Mean probability of success in hierarchical model for repeated binary trials

I have a question related to the following case study Hierarchical Partial Pooling for Repeated Binary Trials. I am trying to understand how different parameterizations for the chance of success (\theta_i) or the log-odds of success (\alpha_i) affect the posterior distribution for the mean probability of success.

I used the Stan code linked in this repository,, to fit 3 models to the rat tumor data referenced in the linked note at the top of my post. The three models were (1) a hierarchical model with a direct parameterization for the mean probability of success (hier.stan), (2) a hierarchical model with a log-odds probability of success and centered parameterization (hier-logit-centered.stan), and (3) a hierarchical model with a log-odds probability of success and non-centered parameterization (hier-logit.stan).

All the models have the same data block.

 data {
      int<lower=0> N;              // items
      int<lower=0> K[N];           // initial trials
      int<lower=0> y[N];           // initial successes

This is the parameters and model block for the model with mean (phi) and concentration (kappa) (hier.stan).

parameters {
  real<lower=0, upper=1> phi;         // population chance of success
  real<lower=1> kappa;                // population concentration
  vector<lower=0, upper=1>[N] theta;  // chance of success 
model {
  kappa ~ pareto(1, 1.5);                        // hyperprior
  theta ~ beta(phi * kappa, (1 - phi) * kappa);  // prior
  y ~ binomial(K, theta);                        // likelihood

This is the parameters and model block for the centered model with log-odds mean probability (mu) and log-odds population sd (sigma) (hier-logit.stan). The hyperparameters are similar in the non-centered model.

parameters {
  real mu;                       // population mean of success log-odds
  real<lower=0> sigma;           // population sd of success log-odds
  vector[N] alpha;               // success log-odds
model {
  mu ~ normal(-1, 1);               // hyperprior
  sigma ~ normal(0, 1);             // hyperprior
  alpha ~ normal(mu, sigma);        // prior (hierarchical)
  y ~ binomial_logit(K, alpha);     // likelihood

My question is about the population-level mean probability of success. I think this would be \phi in the hierarchical model parameterized by mean and concentration, and \mathrm{logit}^{-1}(\mu) in the centered and non-centered hierarchical models with the logit-link.

The figure below plots the posteriors, medians and 95% credible intervals for these parameters for the 3 models. Does anyone have suggestions for that might help me understand why I get different distributions and different medians and 95% credible intervals?

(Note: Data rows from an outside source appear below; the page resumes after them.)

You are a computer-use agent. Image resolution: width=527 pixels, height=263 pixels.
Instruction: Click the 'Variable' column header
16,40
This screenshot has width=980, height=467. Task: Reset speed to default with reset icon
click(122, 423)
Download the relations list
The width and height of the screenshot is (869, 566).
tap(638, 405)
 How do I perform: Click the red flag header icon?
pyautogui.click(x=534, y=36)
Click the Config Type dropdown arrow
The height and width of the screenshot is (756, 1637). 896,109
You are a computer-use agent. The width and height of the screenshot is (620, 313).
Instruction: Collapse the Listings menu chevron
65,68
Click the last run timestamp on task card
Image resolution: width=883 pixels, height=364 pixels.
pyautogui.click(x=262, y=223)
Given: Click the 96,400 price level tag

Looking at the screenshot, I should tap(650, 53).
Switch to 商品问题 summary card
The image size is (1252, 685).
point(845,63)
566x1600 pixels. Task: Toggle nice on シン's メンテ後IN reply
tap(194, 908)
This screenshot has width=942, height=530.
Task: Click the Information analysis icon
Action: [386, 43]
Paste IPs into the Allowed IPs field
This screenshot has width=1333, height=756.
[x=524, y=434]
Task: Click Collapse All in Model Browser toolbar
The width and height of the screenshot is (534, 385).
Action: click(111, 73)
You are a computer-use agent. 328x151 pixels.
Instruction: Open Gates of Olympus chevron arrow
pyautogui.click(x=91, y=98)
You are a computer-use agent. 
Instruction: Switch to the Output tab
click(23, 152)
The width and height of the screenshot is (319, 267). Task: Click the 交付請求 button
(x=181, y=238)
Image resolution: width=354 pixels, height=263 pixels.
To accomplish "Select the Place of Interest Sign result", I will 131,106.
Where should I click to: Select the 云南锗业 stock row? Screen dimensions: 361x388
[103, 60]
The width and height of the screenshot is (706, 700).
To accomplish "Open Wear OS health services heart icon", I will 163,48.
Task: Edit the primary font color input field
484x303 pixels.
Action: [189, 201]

Please let me know if I need to update this question with more information for it to be answered!

1 Like

Hey I’m sorry noone has answered yet. I think you’ve asked your questions well. Prima facie it looks to me like the logit and binomial models have different priors for their parameters. If I remember right, the rat tumor dataset is small and presumably the prior has considerable sway. You may be able to prove or disprove my guess by the constants for kappa and see how it effects the resultant distribution.

@Max_Mantei any other ideas?



Priors could be at play here, as @emiruz mentioned. The rats data you linked to actually had quite some cases, so I think the discrepancy due to priors is relatively small.

The real problem, however, is, that, while E[\theta^\text{Beta}] = \phi is true, E[\theta^\text{Logit}]\neq\text{logit}^{-1}(\mu), cf. Jensen’s inequality. I don’t have time to work this out mathematically, but if you want to do it, you’d have to look into change of variables stuff.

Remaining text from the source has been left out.